There were, however, two glaring omissions from what the Minister had to say. The first has to do with what, one assumes, is the regimen of lawlessness and crime that obtains in sections of the mining community. The second pertains to what, unmistakably, is a clearly acrimonious relationship between the Guyana Gold & Diamond Miners Association (GGDMA) and the Government of Guyana, clearly underlined by the sharp exchange of words between the two sides arising out of the recent shooting to death by a policeman of a Brazilian miner Estevao Costa Marques in the Puruni River.
There is, of course a history to the exchange that long predates the killing of the miner as reflected in the reference in the GGDMA statement in the wake of the killing to other unrelated matters including their failure so far to meet with President Granger. The government, for its part, took umbrage over what the miners had to say, even wondering aloud as to whether there might have been some deeper (perhaps political) significance to the statement.

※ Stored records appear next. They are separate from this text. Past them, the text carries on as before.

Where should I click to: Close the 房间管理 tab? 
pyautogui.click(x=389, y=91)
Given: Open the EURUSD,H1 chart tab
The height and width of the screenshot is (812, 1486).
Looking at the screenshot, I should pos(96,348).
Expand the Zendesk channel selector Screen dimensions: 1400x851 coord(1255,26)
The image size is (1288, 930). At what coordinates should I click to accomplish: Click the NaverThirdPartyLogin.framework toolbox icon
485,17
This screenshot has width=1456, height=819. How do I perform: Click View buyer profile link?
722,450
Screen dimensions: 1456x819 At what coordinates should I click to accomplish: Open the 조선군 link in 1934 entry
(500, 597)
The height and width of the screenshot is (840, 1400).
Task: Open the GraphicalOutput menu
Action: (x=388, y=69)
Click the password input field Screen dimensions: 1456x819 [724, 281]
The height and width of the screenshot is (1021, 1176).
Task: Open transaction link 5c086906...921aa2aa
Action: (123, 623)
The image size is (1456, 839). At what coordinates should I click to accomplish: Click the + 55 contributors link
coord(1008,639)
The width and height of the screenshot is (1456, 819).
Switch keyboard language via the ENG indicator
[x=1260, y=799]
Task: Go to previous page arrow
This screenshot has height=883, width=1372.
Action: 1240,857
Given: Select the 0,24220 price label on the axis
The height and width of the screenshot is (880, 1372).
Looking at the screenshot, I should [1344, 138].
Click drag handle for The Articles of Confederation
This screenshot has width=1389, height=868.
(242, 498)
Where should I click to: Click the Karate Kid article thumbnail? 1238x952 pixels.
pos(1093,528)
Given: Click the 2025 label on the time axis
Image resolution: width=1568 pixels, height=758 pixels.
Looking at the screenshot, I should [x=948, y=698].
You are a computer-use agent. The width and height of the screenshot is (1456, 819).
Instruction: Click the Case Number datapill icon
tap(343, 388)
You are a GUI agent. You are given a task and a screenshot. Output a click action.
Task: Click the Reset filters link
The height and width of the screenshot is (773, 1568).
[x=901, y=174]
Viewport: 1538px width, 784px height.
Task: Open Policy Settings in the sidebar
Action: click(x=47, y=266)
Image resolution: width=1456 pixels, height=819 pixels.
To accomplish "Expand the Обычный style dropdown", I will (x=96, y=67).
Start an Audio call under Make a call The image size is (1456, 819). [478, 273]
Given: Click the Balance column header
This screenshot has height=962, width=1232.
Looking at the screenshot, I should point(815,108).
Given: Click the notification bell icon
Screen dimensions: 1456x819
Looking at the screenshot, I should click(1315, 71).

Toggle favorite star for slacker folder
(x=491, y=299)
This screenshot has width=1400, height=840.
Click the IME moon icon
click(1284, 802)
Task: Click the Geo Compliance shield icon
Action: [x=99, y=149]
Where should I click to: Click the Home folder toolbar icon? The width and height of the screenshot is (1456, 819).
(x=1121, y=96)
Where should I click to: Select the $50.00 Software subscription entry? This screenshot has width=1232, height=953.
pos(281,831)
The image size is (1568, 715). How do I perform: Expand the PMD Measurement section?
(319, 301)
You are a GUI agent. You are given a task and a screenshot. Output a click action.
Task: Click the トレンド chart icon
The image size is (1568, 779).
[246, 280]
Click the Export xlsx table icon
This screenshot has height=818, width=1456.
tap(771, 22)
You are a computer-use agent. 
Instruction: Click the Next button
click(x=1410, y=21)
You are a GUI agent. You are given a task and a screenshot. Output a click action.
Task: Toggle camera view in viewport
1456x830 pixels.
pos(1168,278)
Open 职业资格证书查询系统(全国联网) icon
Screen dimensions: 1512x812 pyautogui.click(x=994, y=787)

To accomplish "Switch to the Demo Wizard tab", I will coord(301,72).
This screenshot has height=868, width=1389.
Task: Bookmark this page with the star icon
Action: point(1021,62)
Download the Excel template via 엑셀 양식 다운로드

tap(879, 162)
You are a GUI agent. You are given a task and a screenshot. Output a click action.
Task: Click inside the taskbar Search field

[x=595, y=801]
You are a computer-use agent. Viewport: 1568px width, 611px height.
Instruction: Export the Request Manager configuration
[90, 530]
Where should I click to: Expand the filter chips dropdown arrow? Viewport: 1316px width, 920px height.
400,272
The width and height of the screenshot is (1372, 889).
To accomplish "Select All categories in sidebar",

All of this, of course, has taken place against the backdrop of the somewhat surprising announcement that the 145,000-ounce gold declaration announced for the first quarter of this year falls short of what had been anticipated though Natural Resources Minister Raphael Trotman was mindful to declare that the 2018 800,000-ounce target (which will be another record for the sector) was still very much on the radar. Mind you, now that we are aware that a considerable amount of gold is smuggled out of Guyana annually, periodic announcements with regard to gold yield inevitably give rise to speculation as to just how much is lost to smuggling. Contextually, it is apposite to wonder whether the deployment of Wardens has, as yet, had any meaningful impact on the various transgressions in the industry, not least those that have to do with the environment (reports from the sector suggest that the indiscriminate use of mercury is still prevalent) and with gold smuggling.
While the gold mining industry is judged (from a distance) largely on the basis of continually increasing yield it does not appear that the GGDMA believes that the sector is receiving either the recognition or the concessions commensurate with its contribution. Its most recent statement reflects a mix of anger and frustration at a time when the extent of its contribution to the country’s economy requires that its relationship with government improve.
Gold, at least for the immediate future, will continue to be an important anchor to the country’s economy, whatever the wishful thinking associated with a swift oil and gas bonanza and the creation of an enabling environment in which its salutary contributions can persist depends largely on the quality of the relationship between the miners and the government. The two sides must find their way to constructive engagement.